__Questions à traiter__:
a - Extrayez de l'extrait proposé le passage allant de « Au-delà de l’amélioration » jusqu'à « des objets connectés. ».
b - Relevez, dans l'extrait proposé, les effets indésirables nommément cités parmi les critères soumis à l'appréciation des malades.
c - Réécrivez sous forme de liste le paragraphe de l'extrait proposé qui commence par « L'intervention avait consisté », en conservant ses faits principaux.

Ce sont ainsi près de 800 malades – dont une majorité de femmes – qui avaient été inclus dans un essai randomisé. Ces malades étaient traités par chimiothérapie pour un cancer (génito-urinaire, sein ou poumon) et l’étude s’était prolongée sur près de cinq années.

Une intervention basée sur le ressenti des malades

L’intervention avait consisté pour l’essentiel à permettre à ces malades d’exprimer leur « ressenti » jour après jour et en particulier dans l’intervalle entre deux consultations/séances de chimio. Pour cela, les malades avaient été formés à l’utilisation d’une application Internet transmettant leurs perceptions en temps réel à des infirmier(e)s et médecins dédiés. Douze critères, adaptés d’une liste d’effets indésirables potentiels établie par le National Cancer Institute, étaient ainsi soumis à leur appréciation : en particulier, douleurs, nausées, vomissements, perte d’appétit, fatigue, bouffées de chaleur, troubles digestifs, etc. Chacun de ces critères était coté chaque semaine (et davantage si opportunité) selon une échelle de type Likert à cinq niveaux. Bien entendu, les infirmiers et médecins dédiés réagissaient par des prescriptions adaptées à ces messages ou le cas échéant à des e-mails d’alerte supplémentaires (sans toutefois que ces prescriptions soient « protocolées »). Pendant ce temps, les malades de l’autre groupe bénéficiaient des « usual care ».

Au-delà de l’amélioration sensible du taux de survie à un an, l’index de qualité de vie était plus fréquemment majoré au sein du groupe intervention (34 % vs 18 %) et les réhospitalisations – y compris aux urgences – moins fréquentes.

Les patient-reported outcomes de plus en plus recueillis aux Etats-Unis

A l’évidence, de tels résultats plaident pour une accélération de la prise en compte du « ressenti » des malades. C’est précisément cette orientation qui est prise aux Etats-Unis où les « patient-reported outcomes » (PRO) sont de plus en plus fréquemment recueillis, analysés et valorisés ; ce qui bien entendu est rendu possible par un usage banalisé du numérique et des objets connectés.

__Données fournies__:
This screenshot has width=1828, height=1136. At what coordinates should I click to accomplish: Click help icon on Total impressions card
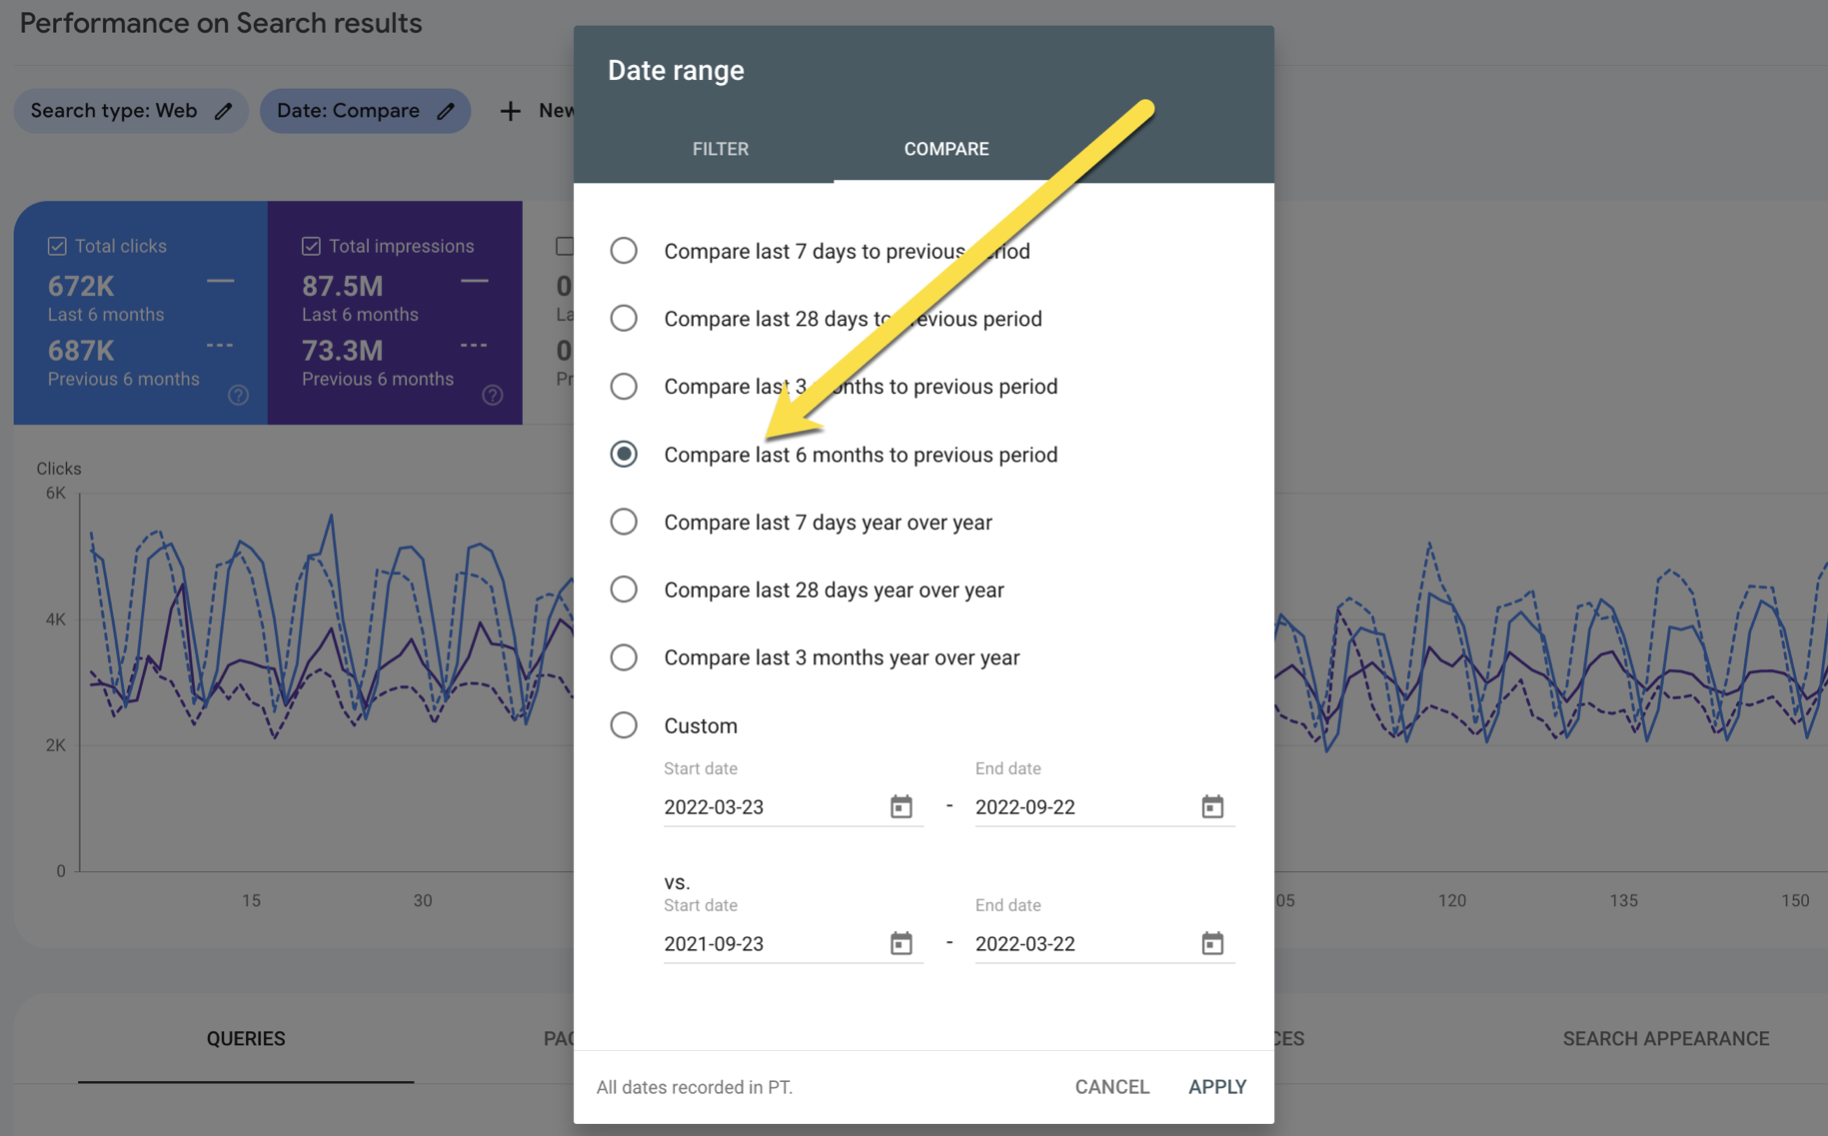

__Corrigé des exercices__:
a -
Au-delà de l’amélioration sensible du taux de survie à un an, l’index de qualité de vie était plus fréquemment majoré au sein du groupe intervention (34 % vs 18 %) et les réhospitalisations – y compris aux urgences – moins fréquentes.

Les patient-reported outcomes de plus en plus recueillis aux Etats-Unis

A l’évidence, de tels résultats plaident pour une accélération de la prise en compte du « ressenti » des malades. C’est précisément cette orientation qui est prise aux Etats-Unis où les « patient-reported outcomes » (PRO) sont de plus en plus fréquemment recueillis, analysés et valorisés ; ce qui bien entendu est rendu possible par un usage banalisé du numérique et des objets connectés.

b - douleurs, nausées, vomissements, perte d'appétit, fatigue, bouffées de chaleur, troubles digestifs

c -
- Principe : permettre aux malades d'exprimer leur ressenti au jour le jour, en particulier entre deux consultations ou séances de chimiothérapie.
- Moyen : une application Internet, à l'utilisation de laquelle les malades ont été formés, transmet leurs perceptions en temps réel à des infirmiers et médecins dédiés.
- Critères : douze, adaptés d'une liste d'effets indésirables potentiels établie par le National Cancer Institute (douleurs, nausées, fatigue, etc.).
- Cotation : chaque critère est noté chaque semaine, ou plus souvent si nécessaire, sur une échelle de type Likert à cinq niveaux.
- Réponse des soignants : des prescriptions non protocolées, adaptées à ces messages ou, le cas échéant, à des e-mails d'alerte supplémentaires.
- Groupe témoin : les malades de l'autre groupe reçoivent les soins habituels (« usual care »).